This article is written by a student writer from the Her Campus at U Mich chapter.

Graduating from high school and going to college is arguably one of the biggest changes you go through as a young adult. You pack up and leave behind friends, family, and boyfriends/girlfriends to go to a whole new place. Some people go far, some stay closer to home, but there’s no questioning that going from seeing friends and family every single day to hardly seeing them is tough. It’s different.

My junior year of high school, I began dating a boy who quickly became my best friend: Zakary. He was a year older than me so I only had one year with him before he went off to college. The year went by quickly, and soon enough, I was hugging him goodbye, knowing that I would only be seeing him on weekends. It was hard, no doubt, but I still made the most of my senior year with my friends. Then came my time to head off to college. I spent my first year at college with Zak at Michigan’s Dearborn campus before transferring to the Ann Arbor campus. I’m now well over halfway into my second year of college, first year here, and I still have never been happier to be dating my best friend. 

When you make the transition to college while dating, a lot of things start changing.
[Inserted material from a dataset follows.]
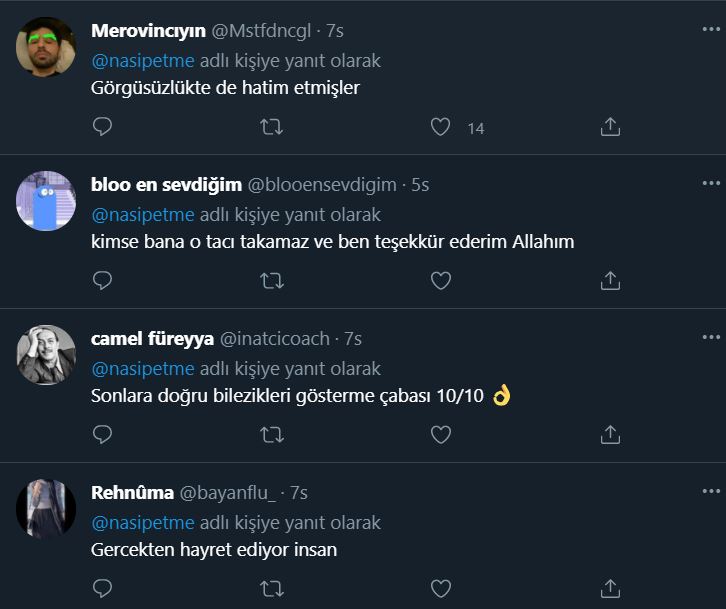Retweet the Görgüsüzlükte de hatim etmişler tweet
Screen dimensions: 726x609
pyautogui.click(x=271, y=127)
I’ve always read articles and heard people say that it’s best to “just break up” so you can find yourself without being “tied down”. I’ve always found this troubling. People will ask, “well don’t you worry if he/she is going to cheat?” You can even validate those fears by reading Collegefession tweets about people confessing their unfaithfulness for the sake of comic relief. All of these stigmas circling around carrying on a relationship beyond high school are often times enough to end a relationship without anything problematic actually happening in the relationship. I want to help you turn away from those negative stigmas and decide based on your own personal relationship, not what others say might happen. Here are three things to talk about with your significant other before deciding if you want to enter into a long distance relationship:

1. Love

If you two haven’t said (and genuinely meant) “I love you”, the college commitment might seem like a little too much. It’s important to discuss how you feel about each other. Is there a future? You don’t have to commit to marriage, but if you can’t see much for yourselves in the future, it should be a red flag.

2. Distance

How far apart will you be from each other? An hour or two? 2,000 miles? Converting a relationship to long distance comes with some stress and emotional response. Will you be able to see each other every couple weeks or will it be longer, and most importantly, are you OK with that time frame? I will say that you can survive longer apart than you first think you can. Discuss with your partner what you are both comfortable with and how you will do things to make up for distance like phone calls and Skype dates. 

3. Growing Up

Growing up is stressful. Classes get harder each semester and the pressure of finding a job in the real world seems to grow quickly. Is your partner someone you feel comfortable talking about this with? You’re going to fail exams and not get the internships you want. Can you support your significant other when they’re dealing with these things and will they do the same for you? Will you be working during the school year/summers? Talk about how to work around your busy weeks and weekends juggling school and work to make time for each other.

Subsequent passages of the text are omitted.